● Your task
Copy the first line of the entries below and every line after it through the line containing "1280x745 pixels.". Do not include pictures.

Extracted data entries
━━━━━━━━
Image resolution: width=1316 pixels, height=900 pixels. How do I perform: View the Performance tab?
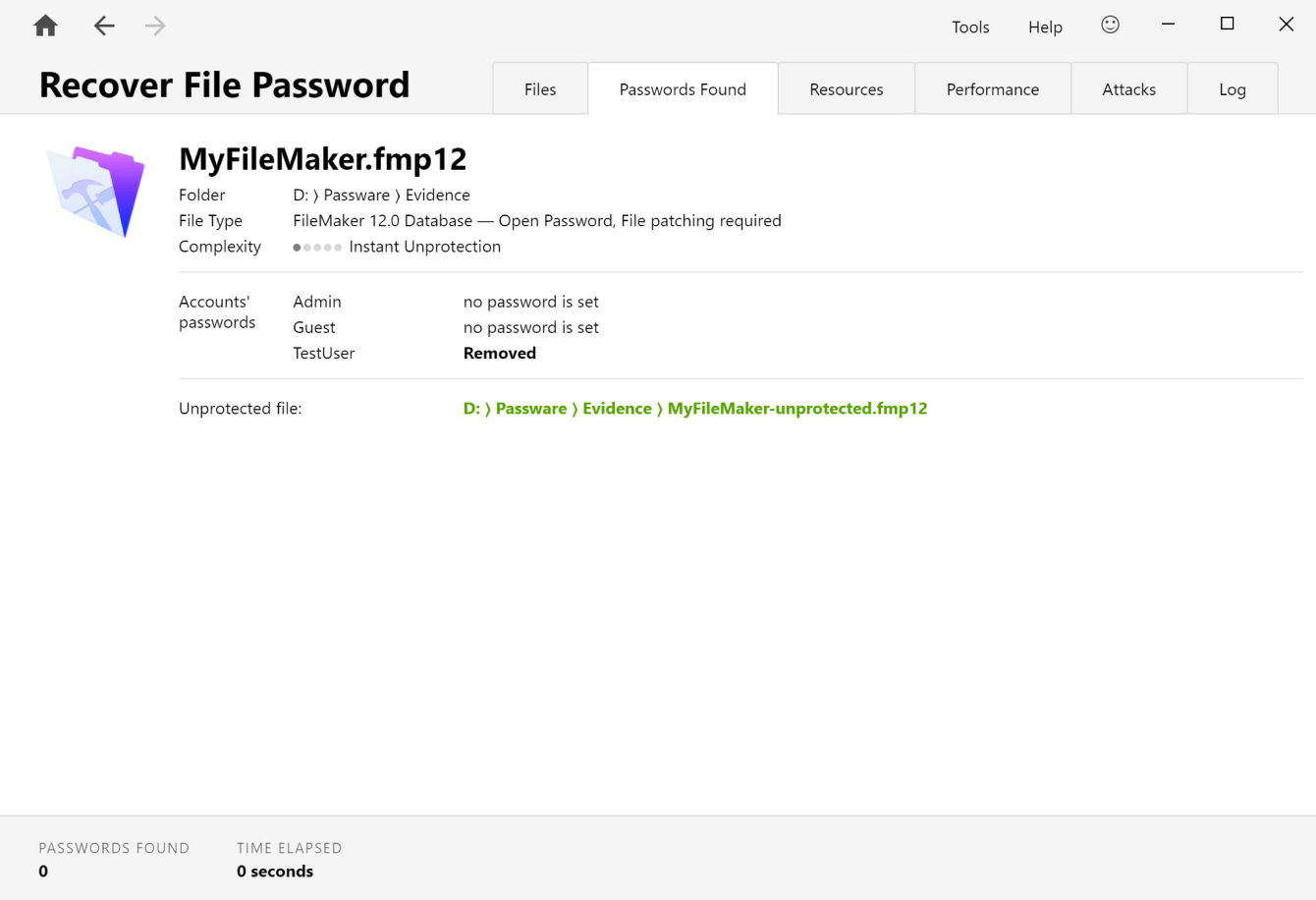[x=992, y=89]
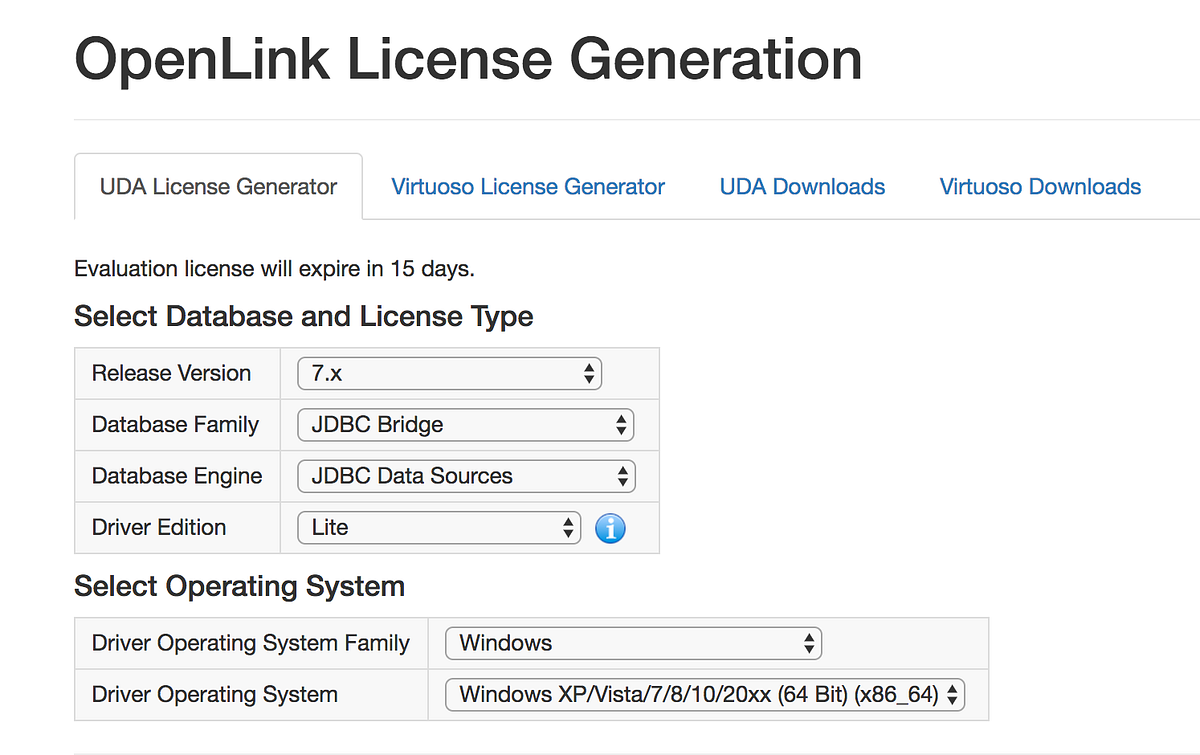
Task: Click the stepper arrows on Database Family selector
Action: [x=623, y=424]
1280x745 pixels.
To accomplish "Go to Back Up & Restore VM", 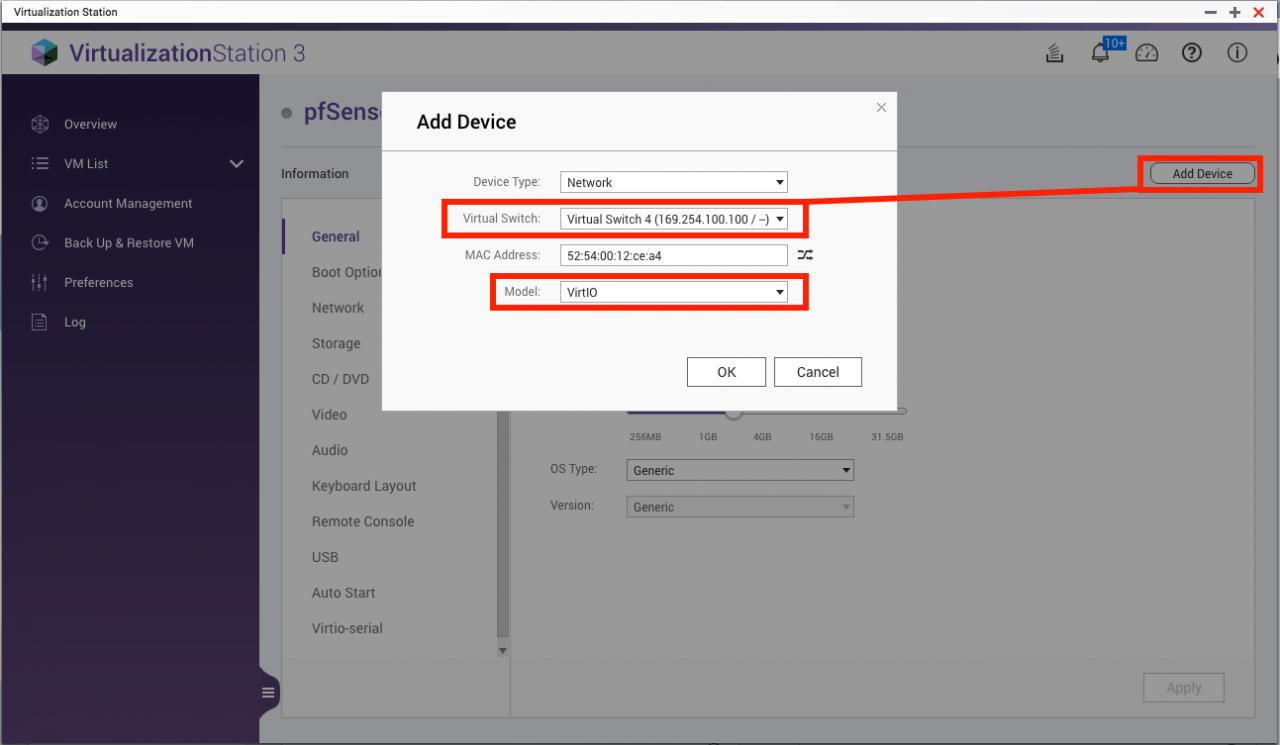I will (x=129, y=243).
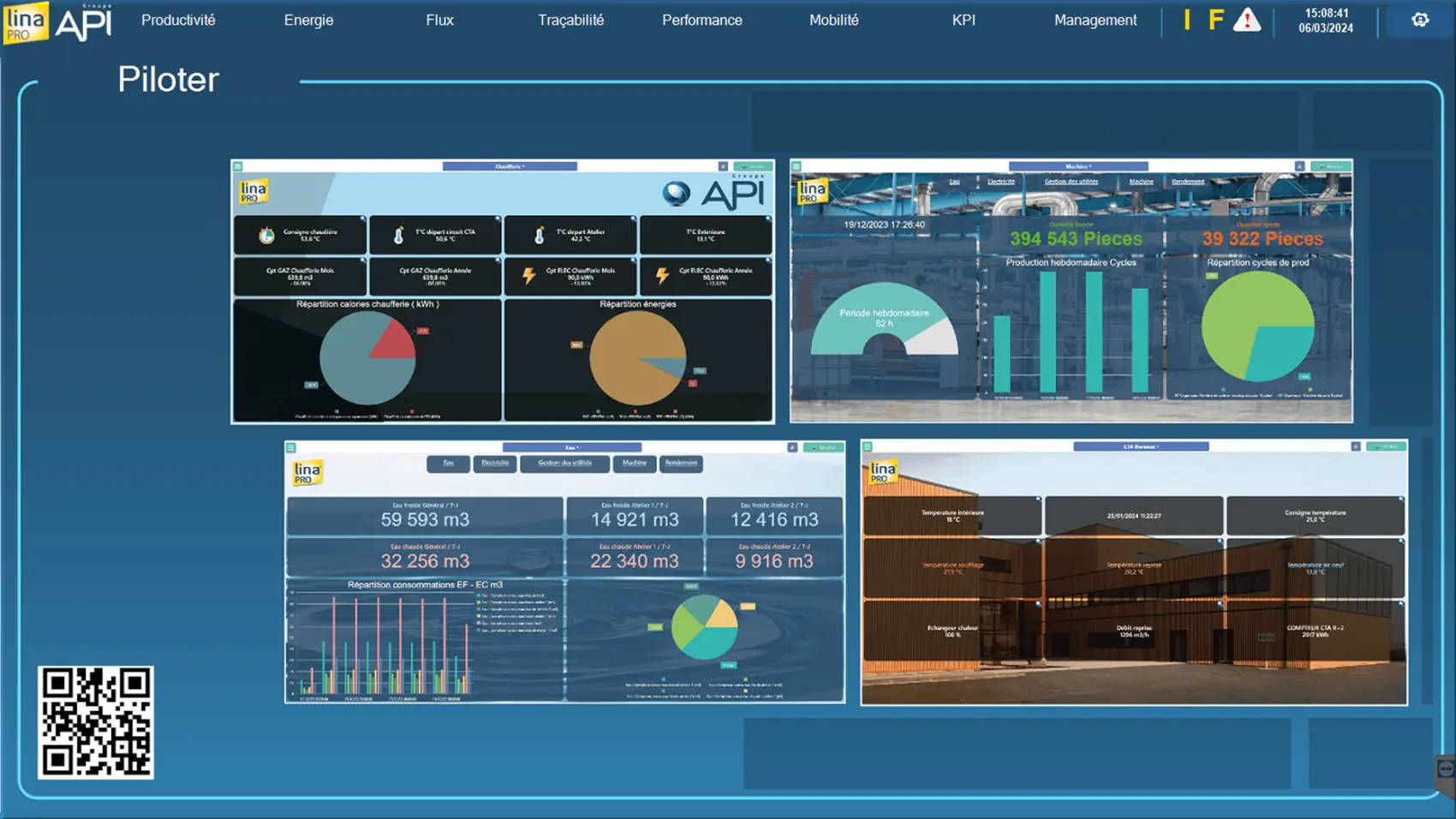This screenshot has height=819, width=1456.
Task: Toggle the star favorite in Machine dashboard
Action: pos(1299,166)
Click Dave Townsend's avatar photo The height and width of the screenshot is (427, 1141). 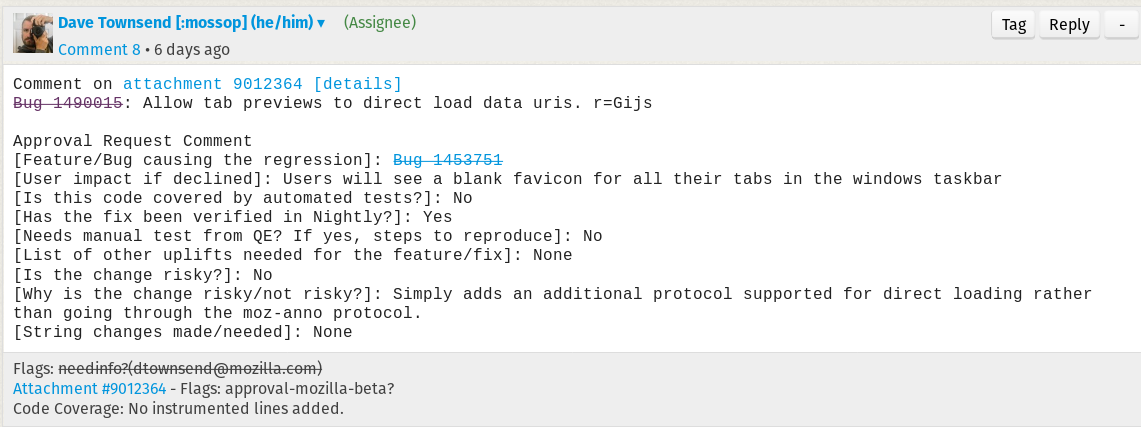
━━━━━━━━
● Finished exercise
Image resolution: width=1316 pixels, height=900 pixels. How do I perform: View the Performance tab?
[x=992, y=89]
Task: Click the stepper arrows on Database Family selector
Action: [x=623, y=424]
1280x745 pixels.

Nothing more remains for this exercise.